Outward Penance Aids Us in our Interior Conversion

Author: Pope John Paul II


Pope John Paul II

Sunday Angelus 3 March 1996

Dear Brothers and Sisters,

1. We are continuing to reflect together on penance, which this Lenten season especially invites us to do. Today I want to consider some of the external aspects which, properly understood, have their own particular importance.

Pope Paul VI's Apostolic Constitution Paenitemini, which I had the opportunity to talk about last Sunday reaffirms the traditional discipline that the Fridays of each week, as well as Ash Wednesday, are considered special days of penance. This directive is still in force, even if it is left to the Episcopal Conferences to determine certain concrete forms, such as the possibility of substituting abstinence from meat or fasting with other forms of penance, especially charitable works and pious exercises.

2. This ascetical practice is not based on any negative prejudice towards material realities.

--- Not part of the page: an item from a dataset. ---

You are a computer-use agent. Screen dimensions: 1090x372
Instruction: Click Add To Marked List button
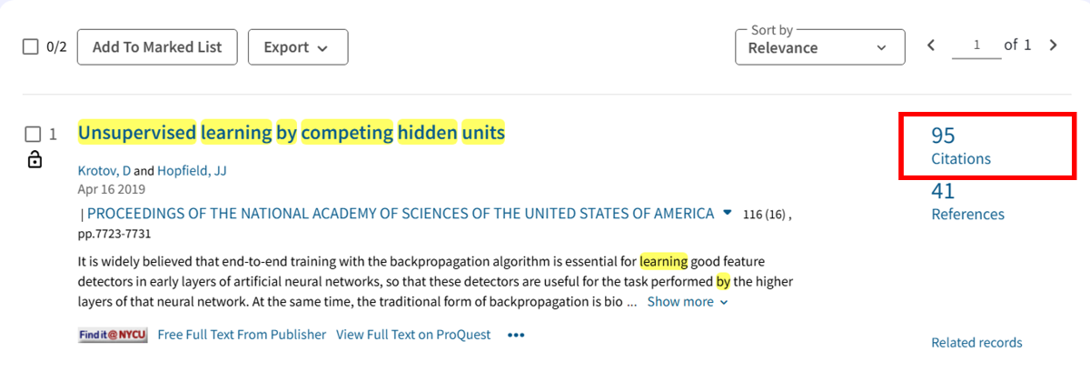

In fact, Christianity holds that since all things are created by God they are positive, and so is their use, as long as it conforms to the Creator's plan.

The true significance of exterior renunciation can be found rather in the help that these actions give the believer in fully living his interior repentance, that is, the task of conversion.

In man deep unity exists between spirit and body. Yet, because of sin, he feels "divided in himself" (Gaudium et spes, n. 13) and often, rather than being master of his instincts, he finds himself their victim. Does not daily experience, particularly in prosperous societies, tell us how difficult it is to sustain our moral responsibilities, especially when these require the renunciation of our own immediate interests and comforts?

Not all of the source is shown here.